Lebih lanjut Dg. Cc mengatakan bahwa:

“Satu waktu saya pernah ke Boro’ untuk periksa sekaligus berobat, sesampainya di sana, pegawainya marah-marah, saya tidak tau marah karena apa. Jadi

saya bilang, kalau saya sehat, tidak mungkin saya datang ke sini. Kalau perlu, saya akan bayar semuanya kalau saya sehat. Itu pegawainya (perempuan) ‘tukang’ marah. Setelah dari situlah saya sudah tidak pernah lagi berobat ke Boro’.”

2.6. Bahasa

Mempelajari berbagai unsur yang terdapat dalam sebuah kebudayaan sangat penting untuk memahami kebudayaan manusia. Kluckhon dalam bukunya yang berjudul Universal

Categories of Culturemembagi kebudayaan yang ditemukan pada

semua bangsa di dunia dari sistem kebudayaan yang sederhana seperti masyarakat pedesaan hingga sistem kebudayaan yang kompleks seperti masyarakat perkotaan. Kluckhon membagi sistem kebudayaan menjadi tujuh unsur kebudayaan universal atau disebut dengan kultural universal. Menurut Koentjaraningrat istilah unitahun 1985, universal menunjukkan bahwa unsur-unsur kebudayaan bersifat universal dan dapat ditemukan di dalam kebudayaan semua bangsa yang tersebar di berbagai penjuru dunia.

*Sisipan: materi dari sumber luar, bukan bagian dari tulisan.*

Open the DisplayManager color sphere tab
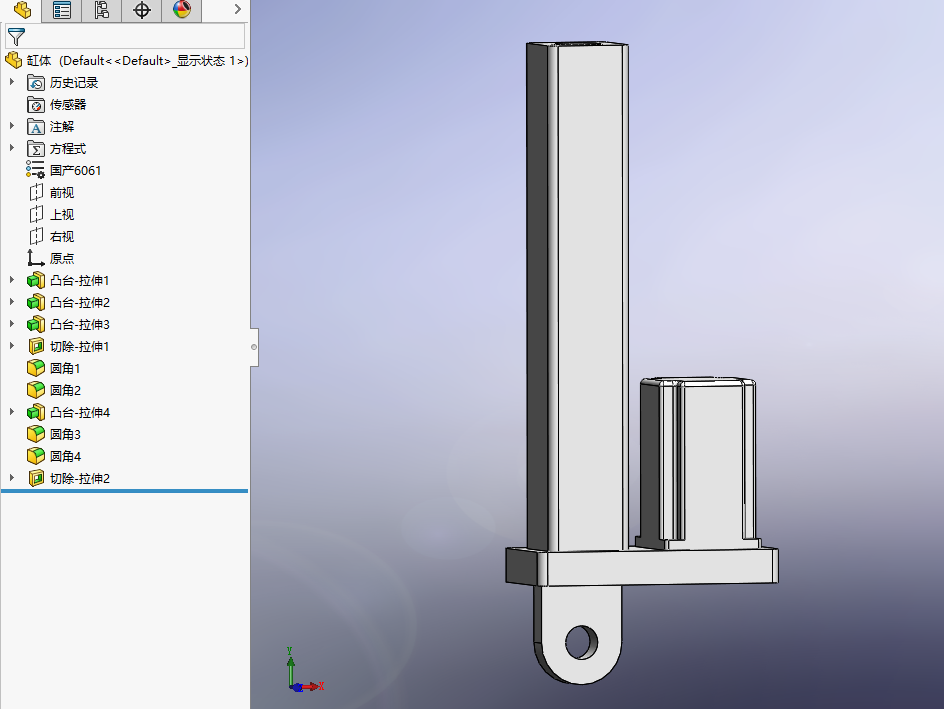The height and width of the screenshot is (709, 944). point(181,11)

Bahasa merupakan sarana bagi manusia untuk memenuhi kebutuhan sosialnya untuk berinteraksi atau berhubungan dengan sesamanya. Dalam ilmu antropologi, studi mengenai bahasa disebut dengan istilah antropologi linguistik. Menurut Keesing, kemampuan manusia dalam membangun tradisi budaya, menciptakan pemahaman tentang fenomena sosial yang diungkapkan secara simbolik, dan mewariskannya kepada generasi penerusnya sangat bergantung pada bahasa. Dengan demikian, bahasa menduduki porsi yang penting dalam analisa kebudayaan manusia.

Menurut Koentjaraningrat, unsur bahasa atau sistem perlambangan manusia secara lisan maupun tertulis untuk berkomunikasi adalah deskripsi tentang beberapa ciri terpenting dari bahasa yang diucapkan oleh etnik bangsa yang bersangkutan beserta variasi-variasi dari bahasa itu. Ciri-ciri menonjol dari bahasa etnik bangsa tersebut dapat diuraikan dengan cara membandingkannya dalam klasifikasi bahasa-bahasa sedunia pada rumpun, subrumpun, keluarga dan subkeluarga. Menurut Koentjaraningrat menentukan batas daerah penyebaran suatu bahasa tidak mudah karena daerah perbatasan tempat tinggal individu merupakan tempat yang sangat intensif dalam berinteraksi sehingga proses saling memengaruhi perkembangan bahasa sering terjadi.